Potential disaster as COVID reaches Aboriginal communities

23 August 2021
Diane Fieldes

A lot of vicious things are said at the New South Wales government’s daily COVID press conferences. On 21 August, the Aboriginal population of Wilcannia were in the firing line.

Barely containing his inner snarling racist, Health Minister Brad Hazzard slammed them as “selfish”. Why? Because there had been a large funeral in the town. Almost three-quarters of the population is Aboriginal, and Hazzard was blaming them for spreading the virus.

One small detail he failed to mention was that Wilcannia was under no lockdown restrictions when the funeral was held, on 13 August. The regional lockdown started the following day. Wilcannia recorded thirteen new cases of COVID a week later. Once again, the government had done too little too late to deal with the virus. Barkindji woman and Wilcannia resident Monica Kerwin-Whyman got to the heart of it when she spoke to NITV News:

“Blaming a Black grieving family when they had the power to close borders, they had the power to shut down this community ... they categorised us as vulnerable, but they did nothing to stop the spread. COVID did not come out of that Aboriginal funeral, that sorry business, that came out of Sydney.”

This was not the first time Kerwin-Whyman had spoken to the media that week. Previously, she told NITV News that she was “ropeable” when she found out COVID-19 had arrived in Wilcannia. “Our little vulnerable Aboriginal community has been crying out for a very long time to lock us down, to keep us safe”, she said. “At the end of the day, they don’t have the facilities here ... to cater for an outbreak in our community. But nobody, nobody cared until now.”

And the government still doesn’t, as Hazzard showed so effortlessly.

Let’s be clear. The health crisis now overtaking the Aboriginal communities of western New South Wales could have been stopped before it began—if Sydney had been locked down quickly and comprehensively when the Delta variant escaped the quarantine system in June.

If public health rather than business as usual had been the main focus of the state government, Sydney would have been locked down much sooner, workers in every non-essential workplace would have been paid to stay at home, and the workplaces would have been closed until the virus was eliminated once again.

As Broken Hill Mayor Darriea Turley said on 20 August: “What is happening now was expected because, when the outbreak started in Sydney, the state government refused to address regional travel”.

Instead, the government’s efforts to keep the flow of profits going (remember how they whined about the other states’ border closures?) have wilfully endangered Aboriginal communities across the state. On 22 August, there were 253 cases across the Western NSW Local Health District, an additional 34 cases from the day before.

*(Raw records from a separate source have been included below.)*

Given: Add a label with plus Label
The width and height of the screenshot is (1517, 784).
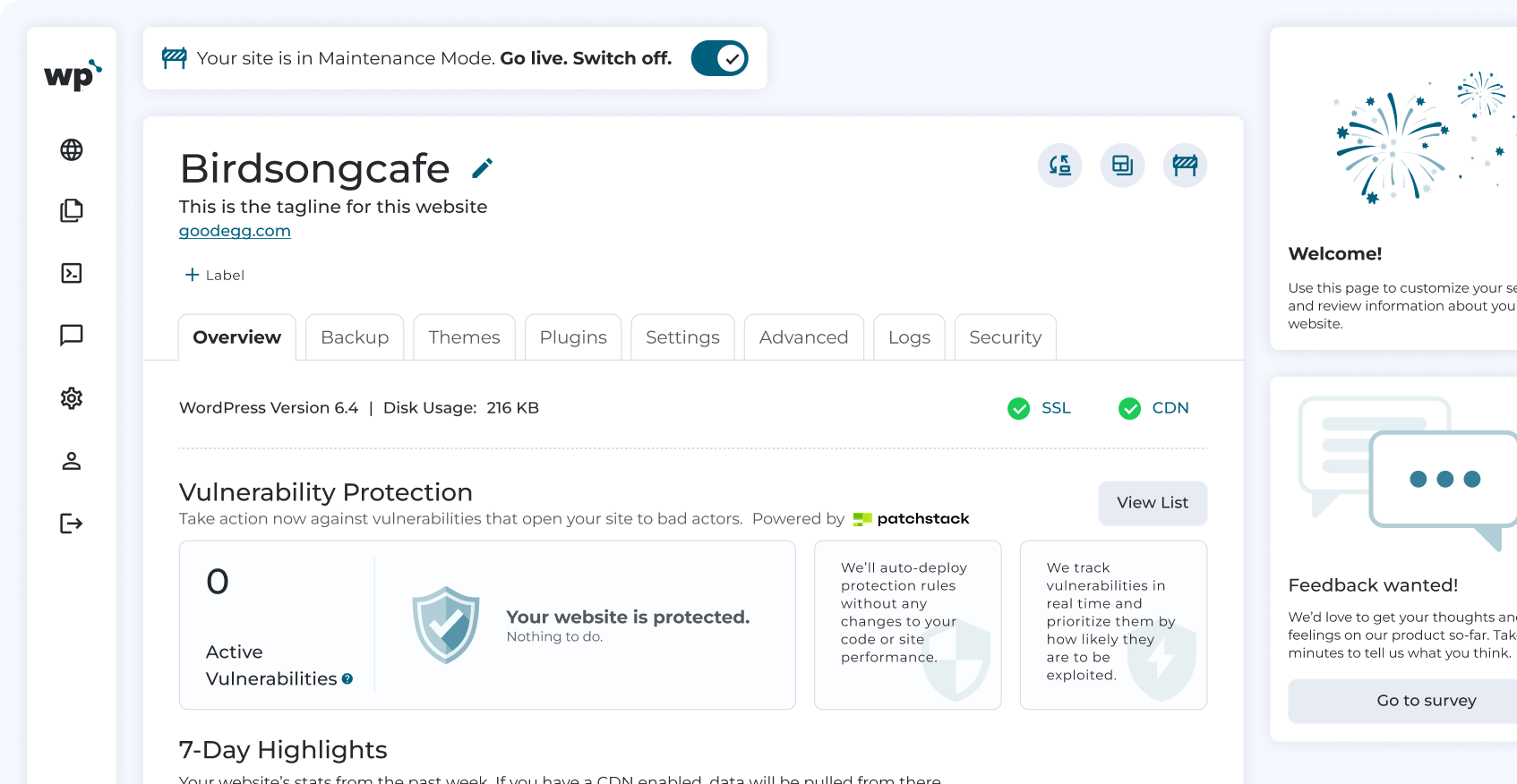Looking at the screenshot, I should [x=215, y=275].
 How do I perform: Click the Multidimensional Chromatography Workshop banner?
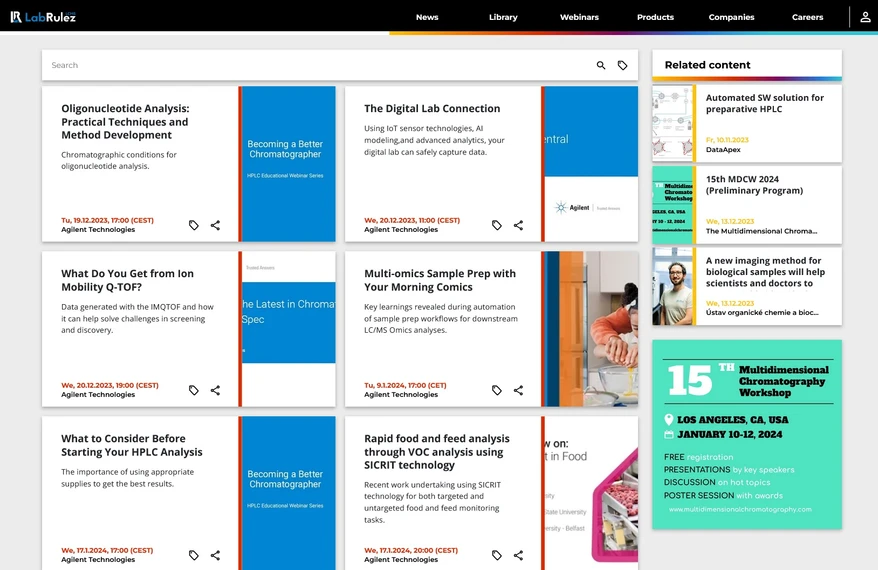(x=746, y=434)
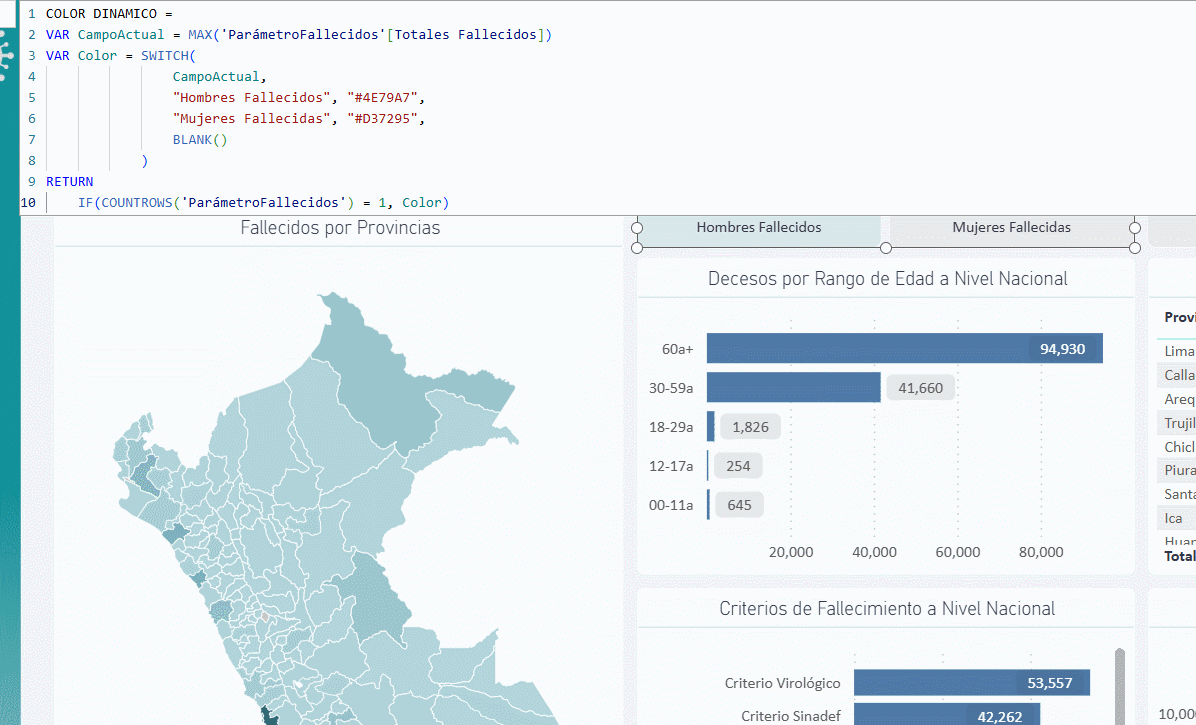This screenshot has width=1196, height=725.
Task: Click the 645 data label for 00-11a
Action: tap(739, 505)
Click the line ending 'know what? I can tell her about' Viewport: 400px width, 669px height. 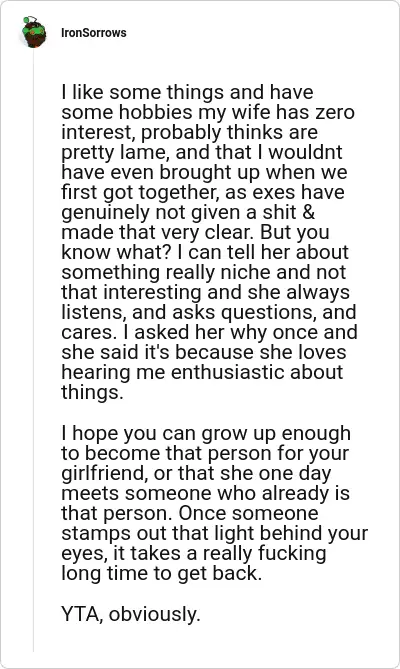pyautogui.click(x=205, y=252)
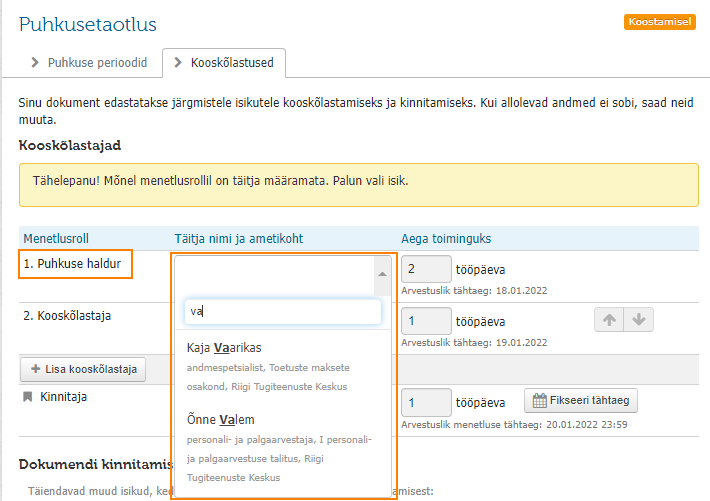Click plus icon on Lisa kooskõlastaja
This screenshot has width=710, height=501.
[35, 369]
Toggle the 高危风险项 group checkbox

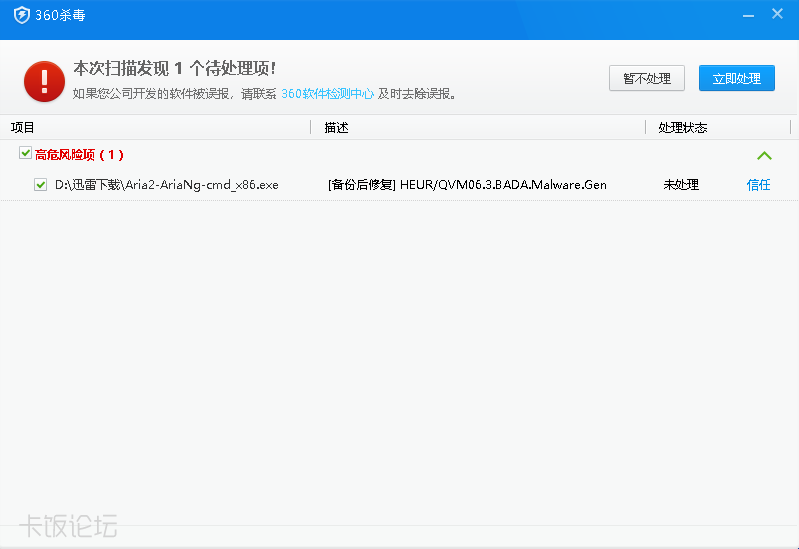pos(25,154)
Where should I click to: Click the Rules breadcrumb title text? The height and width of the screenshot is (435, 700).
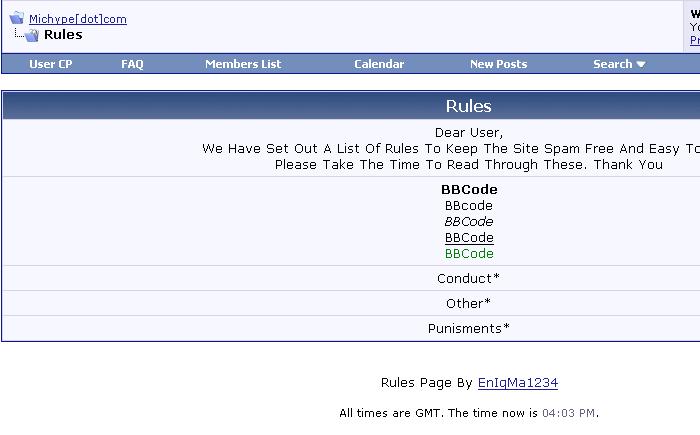coord(63,35)
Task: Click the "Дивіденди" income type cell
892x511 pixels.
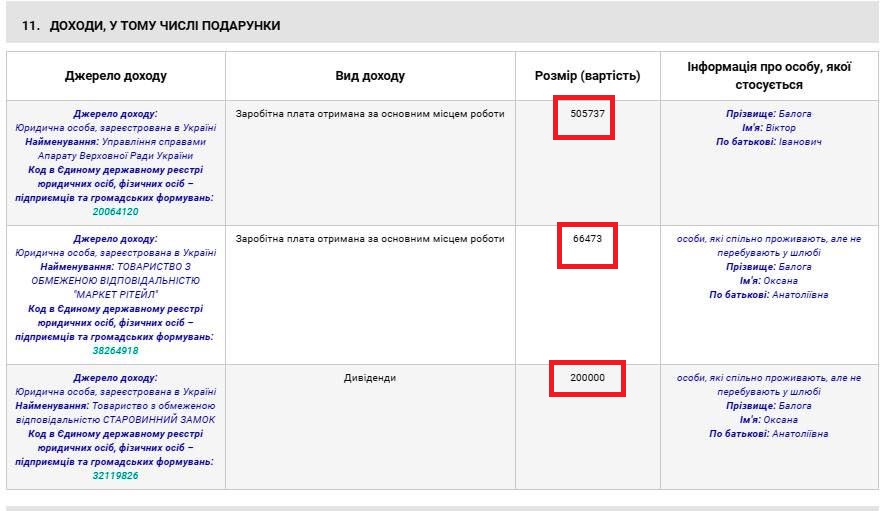Action: (x=370, y=379)

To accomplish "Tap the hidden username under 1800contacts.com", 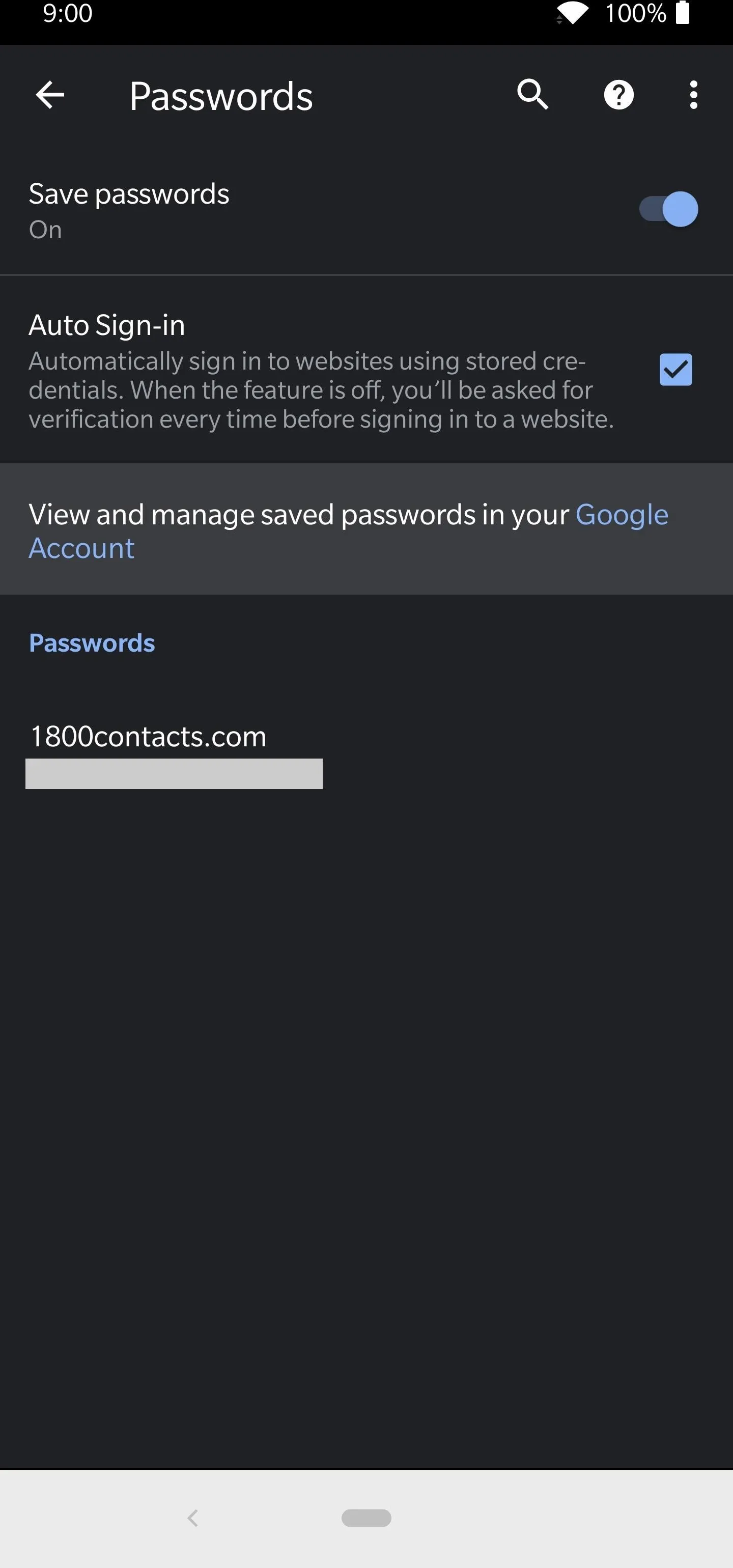I will point(174,774).
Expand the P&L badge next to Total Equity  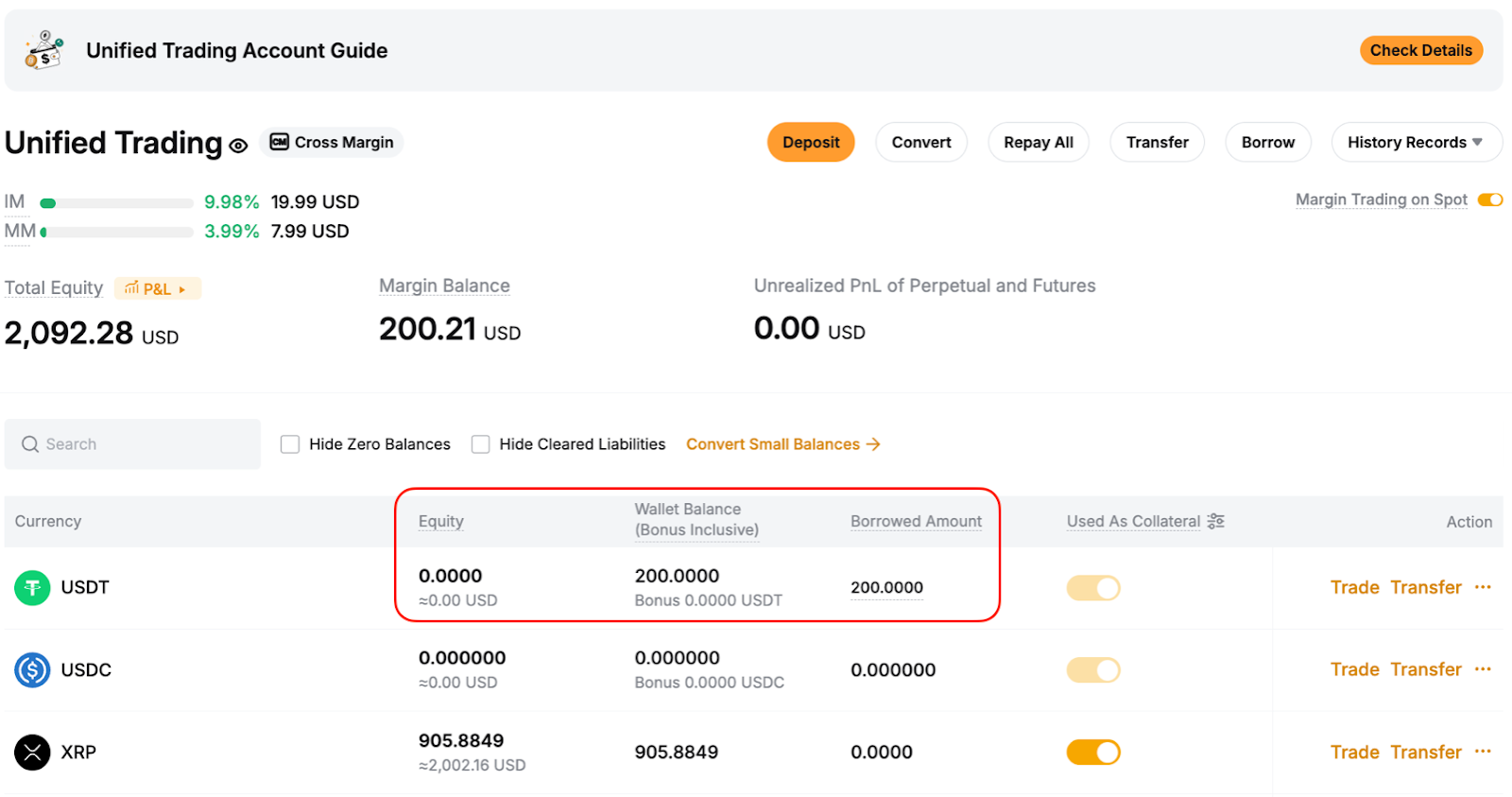point(157,288)
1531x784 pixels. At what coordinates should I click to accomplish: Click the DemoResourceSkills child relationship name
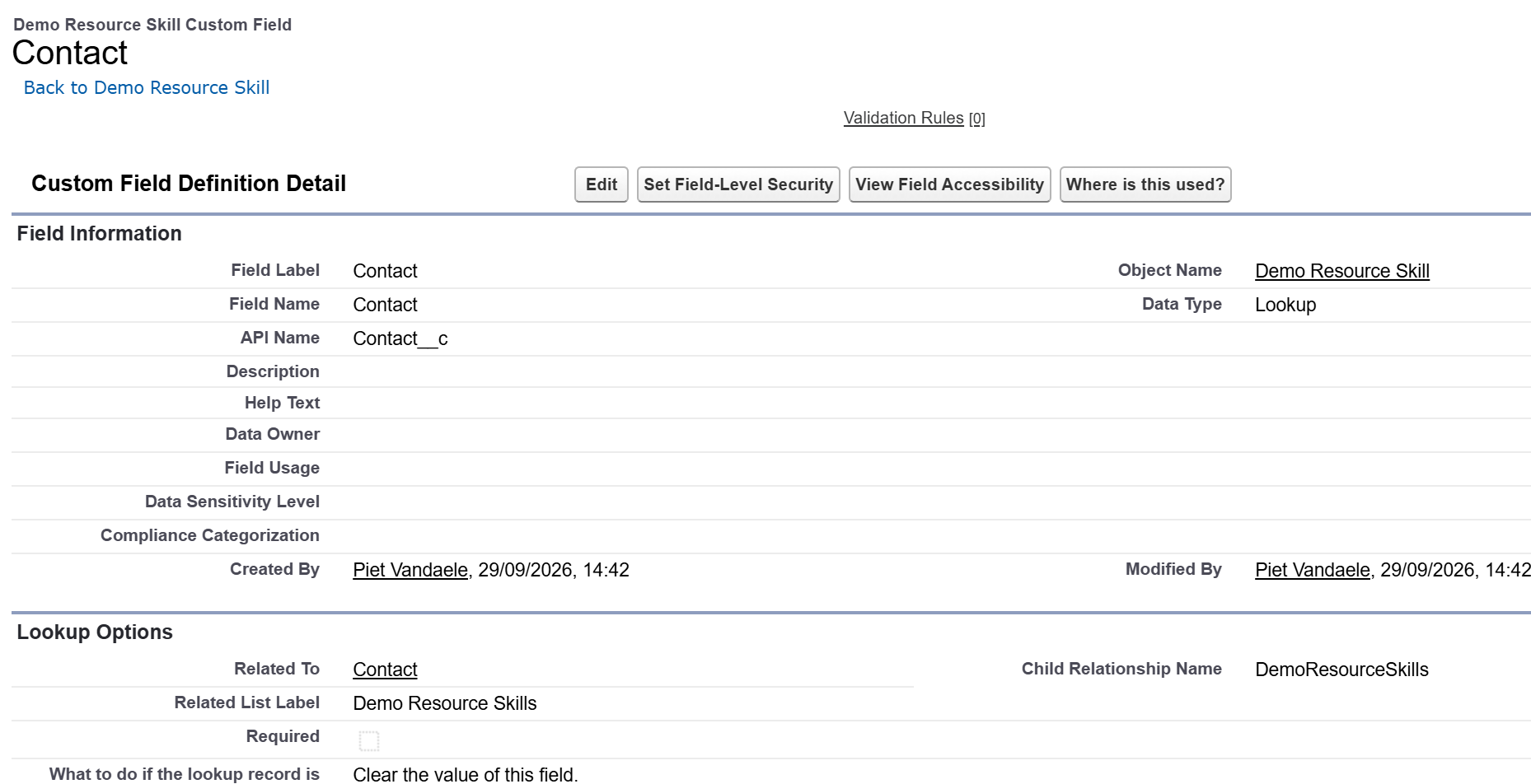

Writing in the Conversation on 16 August, the Australian National University’s Bhiamie Williamson aptly described “multiple, successive, and cascading policy failures”. “The COVID-19 response in Sydney, where the Delta outbreak originated, was late, inadequate and ineffective”, he said.

At the outset of the pandemic, Aboriginal people were identified as “a clearly defined vulnerable community” because of the chronic health conditions they suffer and the under-resourced health services in regional and remote areas. In the Western NSW Local Health District, seven out of ten of those diagnosed with the virus are Aboriginal people; nearly half of those are unvaccinated children and teenagers.

Yet despite Aboriginal people being categorised as “1B” at the start of the vaccine rollout in February, no priority treatment eventuated until the virus took hold, compounding the systemic disadvantage created by government after government of all political persuasions.

It is the same structural racism that means Aboriginal people still suffer from preventable diseases like trachoma that are found nowhere else in the developed world. Their rate of rheumatic heart disease is 75 times higher than that of non-Indigenous Australians. One-third die by the age of 45. The list goes on.

When the first case in Walgett was reported on 12 August, even the health minister admitted that medical services in the town were not prepared for an outbreak. Nor were other services, from the necessary food deliveries to patient transport and adequate housing and other accommodation to help multi-generational households reduce the risk of infecting loved ones if someone catches the virus.

It should not take a totally avoidable outbreak of a pandemic to shine a light on this shameful neglect.